▶ **Source passage**

MTH4425 TRIGONOMETRY COURSE PROCEDURE

MTH4425 TRIGONOMETRY

3 Credit Hours

Student Level:  

This course is open to students on the college level in the freshman year.

Catalog Description of the Course

MTH4425 - Trigonometry (3 hrs.)

[KRSN  MAT1030]

Trigonometric functions using the unit circle and right angle trigonometry, graphing applications, analytic trigonometry, vectors, trigonometric complex number applications, parametric and polar equations. This course requires that the students furnish their TI-83 or TI-84PLUS graphing calculator.

Course Classification:

Lecture

Prerequisite:   

A minimum grade of C in MTH 4420 or 23 ACT math score or satisfactory course placement assessment scores.             

Controlling Purpose:  

To provide pre-calculus and physics students with a knowledge of the functions and basic applications of trigonometry.

Core Outcomes:

The learning outcomes and competencies detailed in this course procedure meet, or exceed the learning outcomes and competencies specified by the Kansas Core Outcomes Project for this course, as sanctioned by the Kansas Board of Regents.

Learner Outcomes:  

Students will master the properties of the six basic functions of trigonometry and their inverses through algebraic and graphic analysis, and make applications to geometric measure, mechanics, wavelength, vectors, and complex numbers.

Unit Outcomes for Criterion Based Evaluation:

The following defines the minimum core content not including the final examination period. Instructors may add other content as time allows.

The learning outcomes and competencies detailed in this course meet, or exceed the learning outcomes and competencies specified by the Kansas Core Outcomes Project for this course, as sanctioned by the Kansas Board of Regents.

 

UNIT 1: Trigonometric Functions

Outcomes: The student will be able to describe an angle in both degrees and radians; identify a unit circle and its relationship to real numbers; evaluate trigonometric functions of any angle; use fundamental trigonometric identities; sketch graphs of trigonometric functions; evaluate inverse trigonometric functions and their composition; use trigonometric functions to model and solve real-life problems.

  • Convert between decimals and degrees, minutes, seconds forms for angles.
  • Find the arc length of a circle.
  • Convert from degrees to radians and from radians to degrees.
  • Find the area of a sector of a circle.
  • Find the linear speed of an object traveling in circular motion.
  • Find the exact values of the trigonometric functions using a point on the unit circle.
  • Find the exact values of the trigonometric functions of quadrantal angles.
  • Find the exact values of the trigonometric functions of pi/4 = 45 degrees.
  • Find the exact values of the trigonometric functions of pi/6 = 30 degrees and pi/3 = 60 degrees.
  • Find the exact value of the trigonometric functions for integer multiples of pi/6 = 30 degrees, pi/4 = 45 degrees, and pi/3 = 60 degrees.
  • Use a calculator to approximate the value of a trigonometric function.

▶ **Given information**
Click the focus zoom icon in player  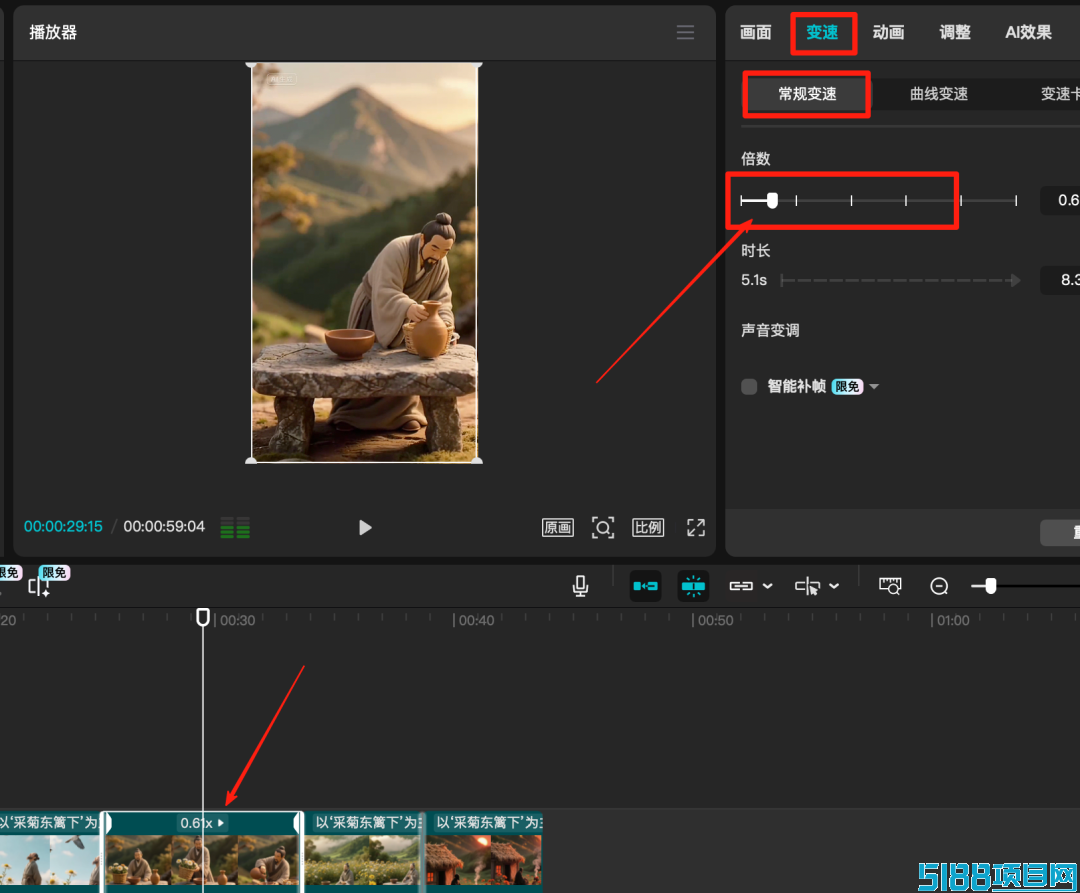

▶ **Goal**
Set down the part of the trigonometry course procedure above word for word, beginning at "This course is" and stopping after "TI-84PLUS graphing calculator.".

▶ **Complete output**
This course is open to students on the college level in the freshman year.

Catalog Description of the Course

MTH4425 - Trigonometry (3 hrs.)

[KRSN  MAT1030]

Trigonometric functions using the unit circle and right angle trigonometry, graphing applications, analytic trigonometry, vectors, trigonometric complex number applications, parametric and polar equations. This course requires that the students furnish their TI-83 or TI-84PLUS graphing calculator.